36 A. 93 | R.I. | 1896
We think that the evidence shows that the joining of Mrs. Foster in the ejectment suit, which it is alleged was malicious, was the result of a confusion in the defendant's mind as to whether Walter P. Foster or Mrs. Foster, or both, were to be regarded as tenants of the property, rather than that it was caused by *352 any improper motive on the part of the defendant. Though Mrs. Foster claimed at the trial that she acted only as agent for her son Walter, in the transactions between her and the defendant and his co-trustee relative to the continued occupation of the hotel during October, she chiefly, if not wholly, conducted the negotiations, and used language which would naturally create an impression in the defendant's mind that she regarded herself as a tenant of the property as well as her son. The note which she sent to the defendant, announcing the decision to remain during October, was "We will try it another month," thus apparently including herself with her son in the agreement. Again, in her answer to cross-interrogatory 5, page 147 of the record, to wit, "What was the understanding? You should pay rent, $75, in advance, according to the old lease?" she replies, "I presume so."

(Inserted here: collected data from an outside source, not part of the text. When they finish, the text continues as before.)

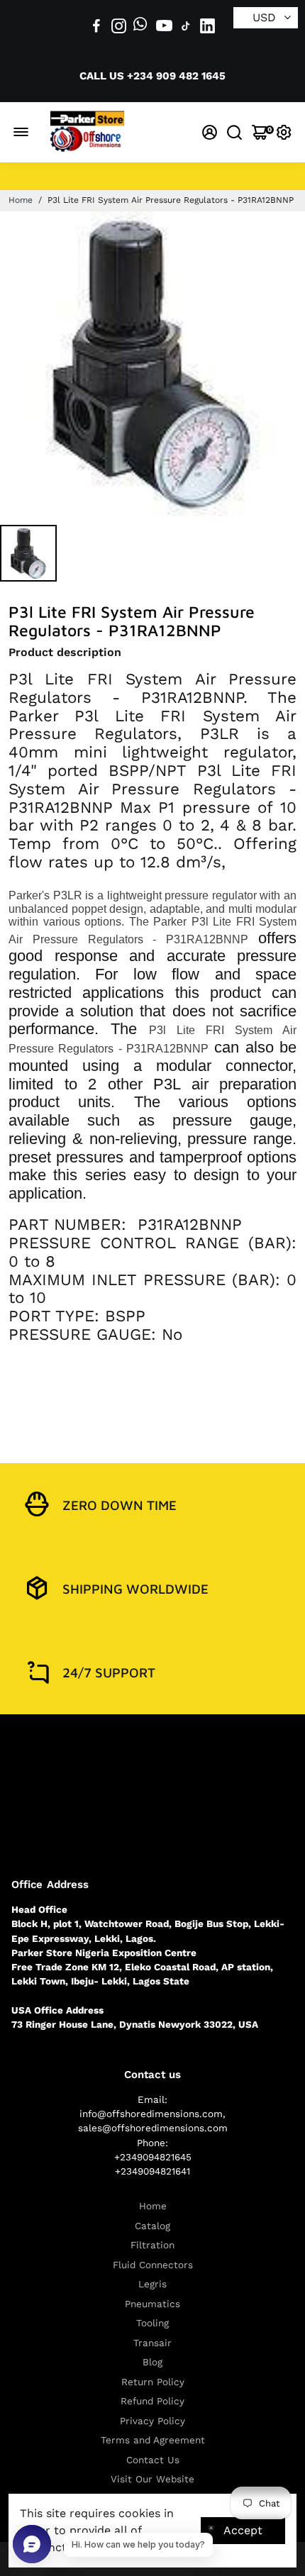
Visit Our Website (152, 2479)
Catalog (152, 2226)
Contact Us (152, 2460)
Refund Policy (152, 2401)
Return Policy (152, 2382)
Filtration (152, 2245)
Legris (152, 2284)
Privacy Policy (152, 2421)
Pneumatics (152, 2304)
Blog (152, 2362)
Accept (242, 2530)
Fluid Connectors (153, 2265)
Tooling (152, 2323)
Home (21, 200)
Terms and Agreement (153, 2440)
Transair (152, 2343)
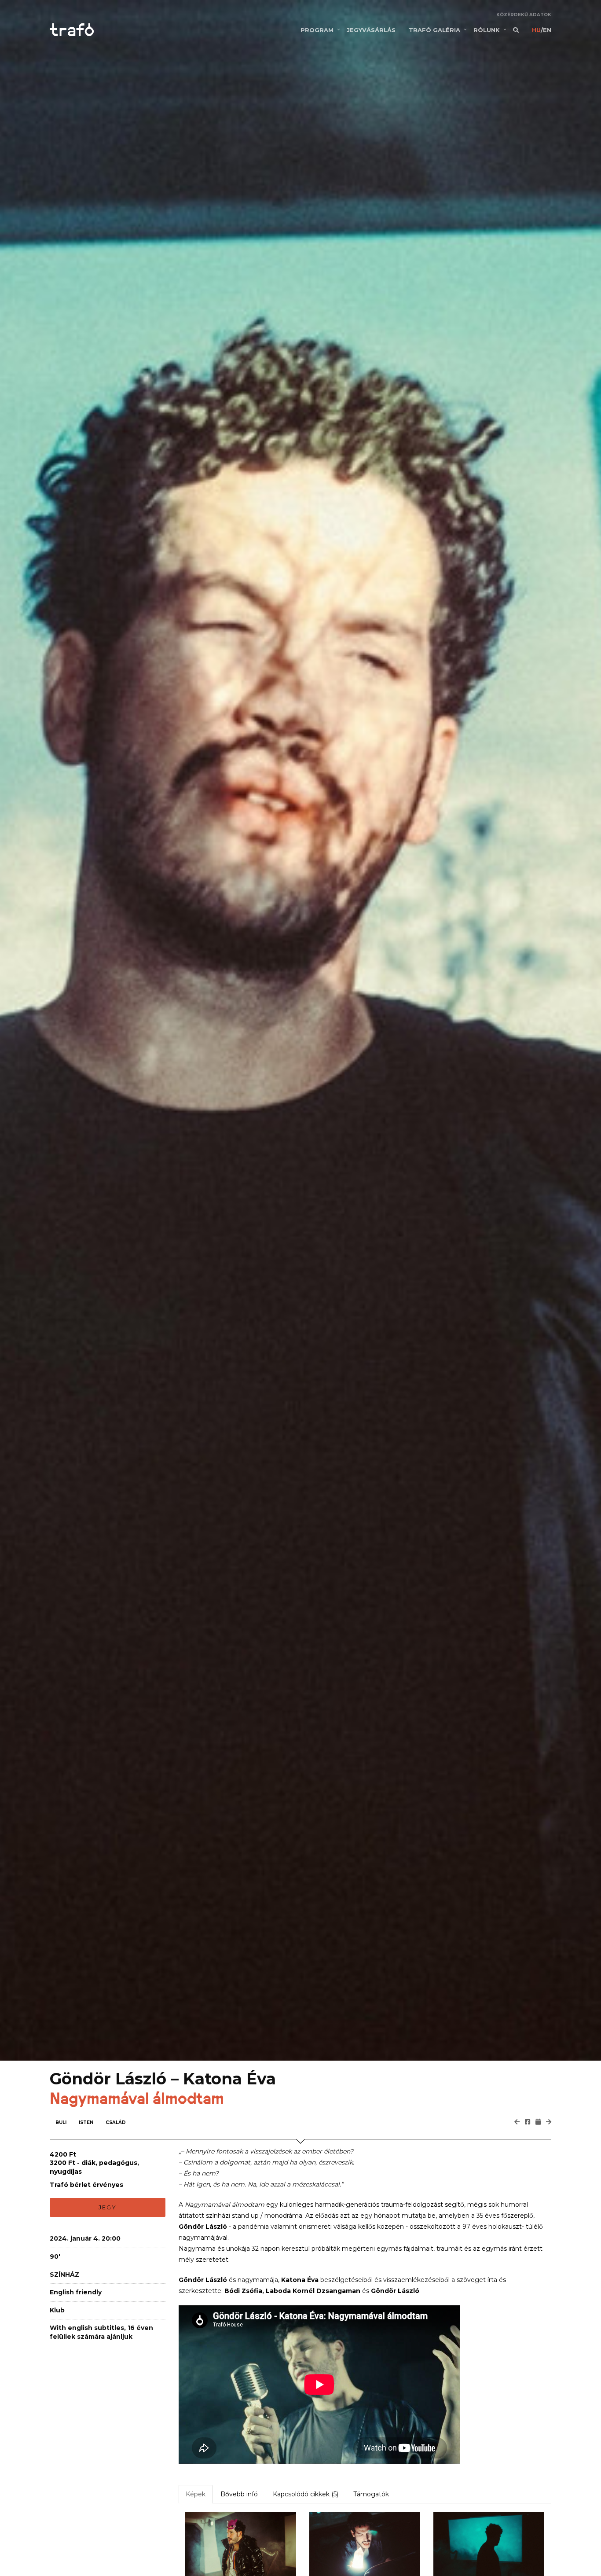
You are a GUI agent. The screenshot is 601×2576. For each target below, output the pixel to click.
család (116, 2122)
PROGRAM (316, 29)
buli (60, 2122)
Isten (86, 2122)
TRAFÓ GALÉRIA (434, 29)
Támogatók (371, 2494)
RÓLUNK (486, 29)
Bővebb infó (239, 2494)
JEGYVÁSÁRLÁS (371, 29)
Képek (195, 2494)
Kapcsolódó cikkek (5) (305, 2494)
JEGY (108, 2207)
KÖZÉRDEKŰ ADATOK (523, 15)
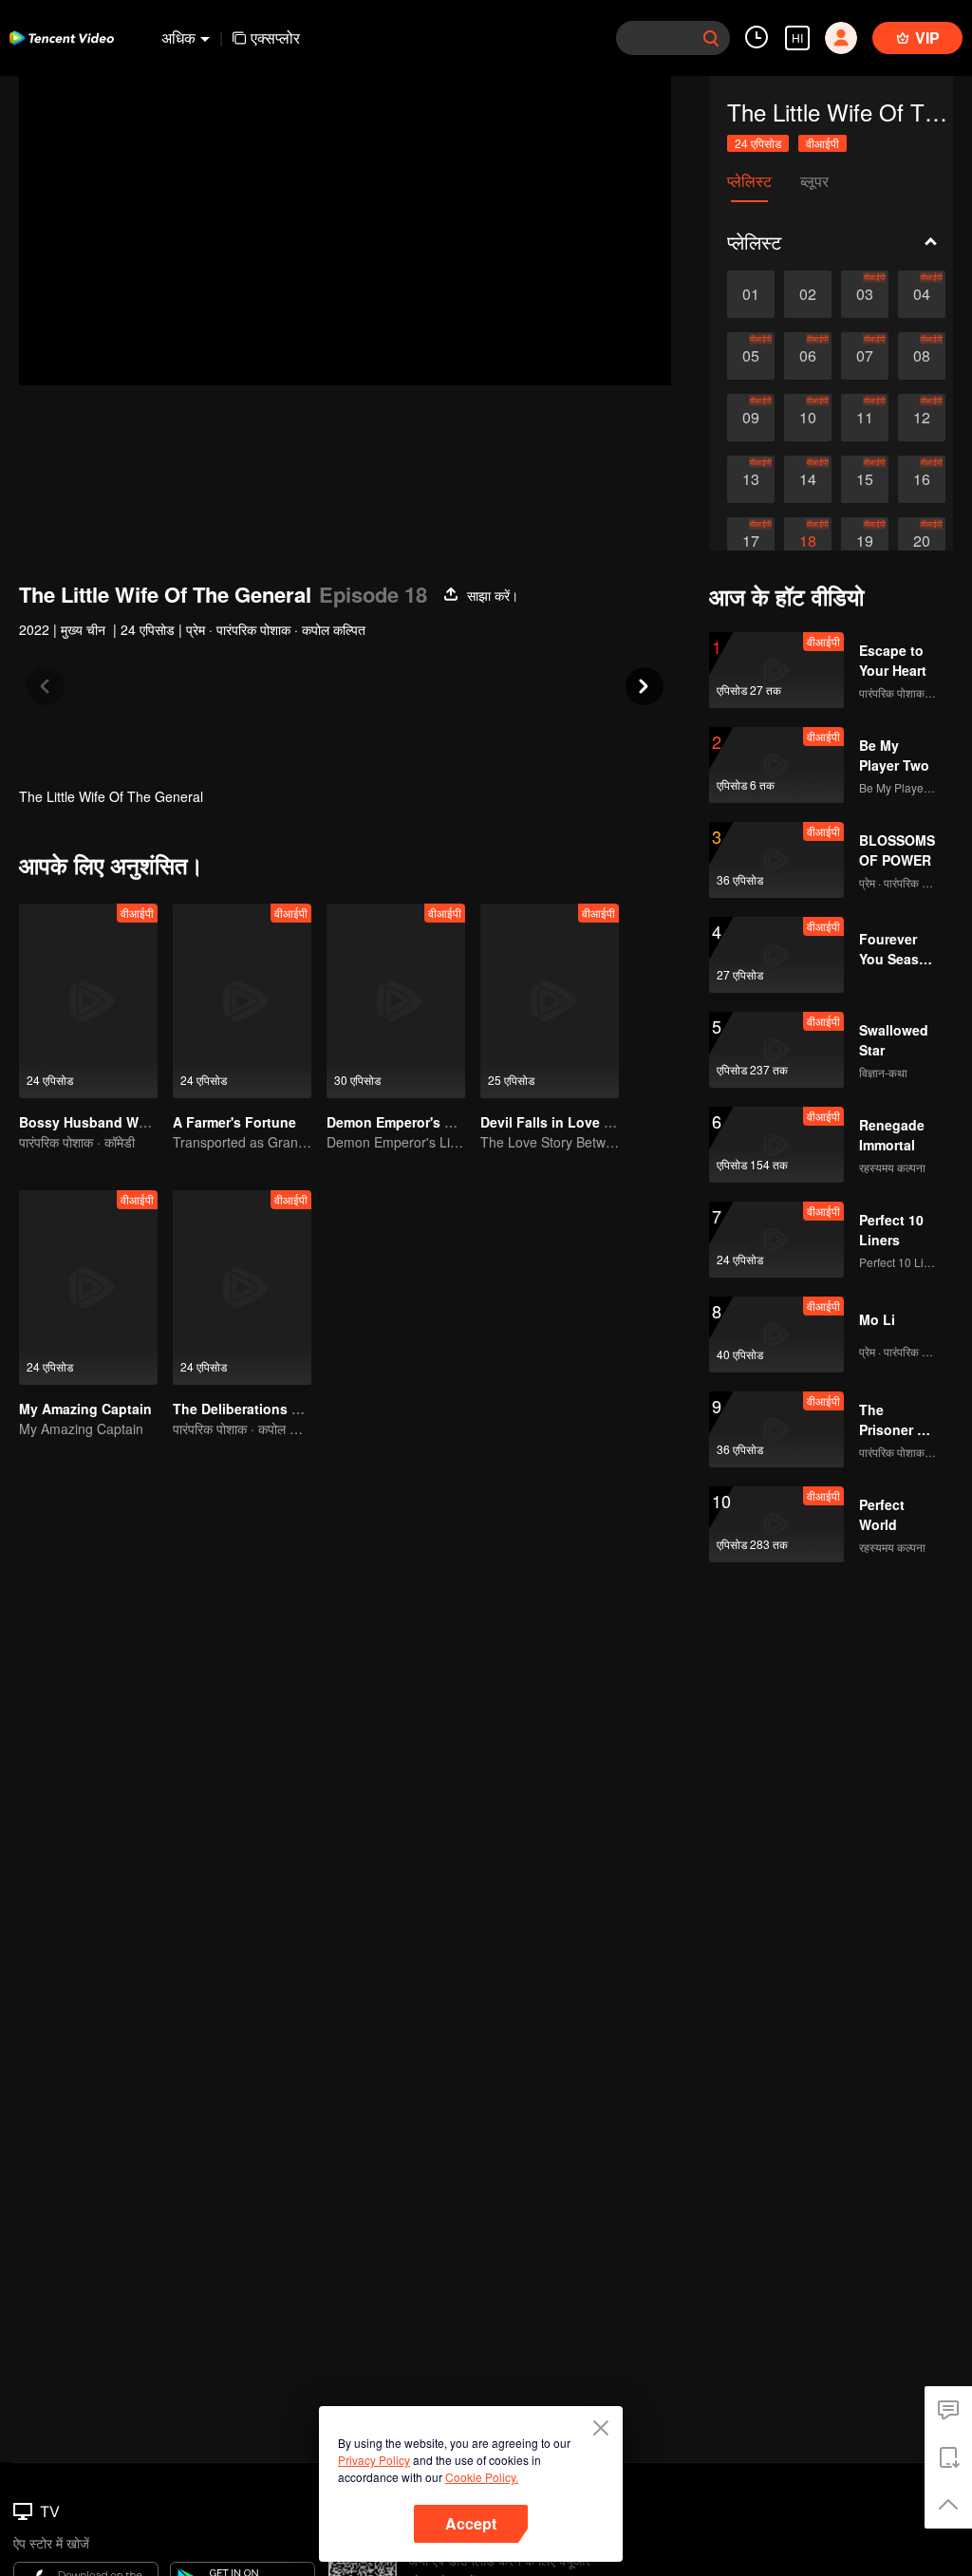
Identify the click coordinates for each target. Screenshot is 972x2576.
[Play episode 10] (808, 417)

We are of the opinion, therefore, that the verdict was against the evidence, both on the ground of malice and want of probable cause.
We do not think that the present suit was prematurely brought. The action of ejectment complained of as malicious had resulted in a judgment in favor of the defendants in the Common Pleas Division, which was final. Though the defendant might, if reasons for a new trial existed, obtain a new trial by filing his petition under the statute within a year from the entry of the judgment, we do not think that this consideration would compel the plaintiffs to wait before bringing the present suit until the expiration of a year from the entry of the judgment in the ejectment suit.
As the case must go back to the Common Pleas Division for a new trial, we may perhaps properly express an opinion concerning some instructions to the jury which we consider erroneous, though their correctness is not before us because no exception was taken at the trial. These instructions were that the jury might consider, as evidence of malice and want of probable cause, the fact that the defendant entered the writ in the ejectment suit in court after possession of the property had been surrendered and nothing remained in the *353 suit except a small item of costs; also the subsequent proceedings in the ejectment suit, to wit, the carrying up of the case from the District Court to the Common Pleas Division, and from the Common Pleas Division to the Appellate Division, on a petition for new trial. In all these acts the defendant was in the exercise of his legal rights. Such exercise affords no basis for an inference of malice or want of probable cause, as grounds of action.
New trial granted, and case remitted to the Common Pleas Division.